▶ **Texto**
+-------+
Precisou uma amiga, quase trinta anos à frente de mim, me revelar sua batalha atual, para que eu relembrasse o valor da conexão. No meio da sua explanação, ela falava sobre quão raro é conectar-se com o outro, que requer envolvimento de no mínimo dois universos.
Enquanto concordava com minha amiga, pensava em como um sinal de conexão não é evidência dela: procriar não significa conectar-se à prole. Uma aliança no dedo não prova vínculo com o parceiro, ter companhia para a resenha do fim da semana não é ter amigos.
Voltando pra casa, ecoava em mim aquela troca. Lamentei por quem não encontra alguém para partilhar e pensei no quanto o sistema joga contra. Imagine, com o nosso tamanho, se realmente fôssemos conectados: poderíamos derrubar uma PEC nefasta, aprovar isenções e o que mais? Contudo, há quem prospere com nosso isolamento, e lhe vista uma fantasia de polarização. Ora, quem, afinal, em seu íntimo, é contra ter mais saúde? Mais educação, mais tempo na semana para estar entre os seus, para amar, para regenerar-se?
+-------+
▶ **Tarefa escrita**
Pode dar continuidade ao texto sobre a conexão entre as pessoas, começando logo após a sua última frase?

▶ **Material fornecido**
+-------+
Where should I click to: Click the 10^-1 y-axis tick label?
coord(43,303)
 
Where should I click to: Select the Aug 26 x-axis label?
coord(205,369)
+-------+
▶ **Resposta**
“Polarização” é um artifício conceitual. Um pacificador de adultos, como é o álcool, a dopamina barata e a meritocracia. Dos efeitos sombrios do isolamento, o que mais me aflige é o definhamento do amor, que gera medo da vida, pulsões de morte e, persistindo o suficiente, nos rouba o espírito.
Um contraponto é o reconhecimento. Não a glória, o reconhecimento do outro, ver o outro, o vínculo. Quem opta por conectar-se, reconhece o valor do laço. Laço que reinventa relações, que pede e concede perdão, propõe a ponte. Mesmo quando tudo o que se tem é a conexão consigo, a primeira possível. Há que se começar de algum lugar.
Não me iludo com utopias, nas quais todos estariam conectados, zelando uns pelos outros. Mas celebro as conexões que se apresentam a mim e me esforço para não destruí-las. Pessoas no leito de morte não lamentam o patrimônio a mais que não fizeram, o sucesso que não alcançaram, nem o respeito dos pares. Elas lamentam não ter tido tempo para familiares e amigos, não terem se autorizado a desacelerar, a gozar do tempo curto que lhes escapava.
Chega uma mensagem da minha amiga, agradecendo o encontro. Dizendo que as nossas conversas têm esse eco, que depois geram o que pensar, mudam perspectivas, hidratam a alma. Sei do que ela está falando, desejo isso também a você, que me lê.
*Jorge Verlindo é designer, escritor e autor do livro “Jogos Marcados no Corpo de Deus”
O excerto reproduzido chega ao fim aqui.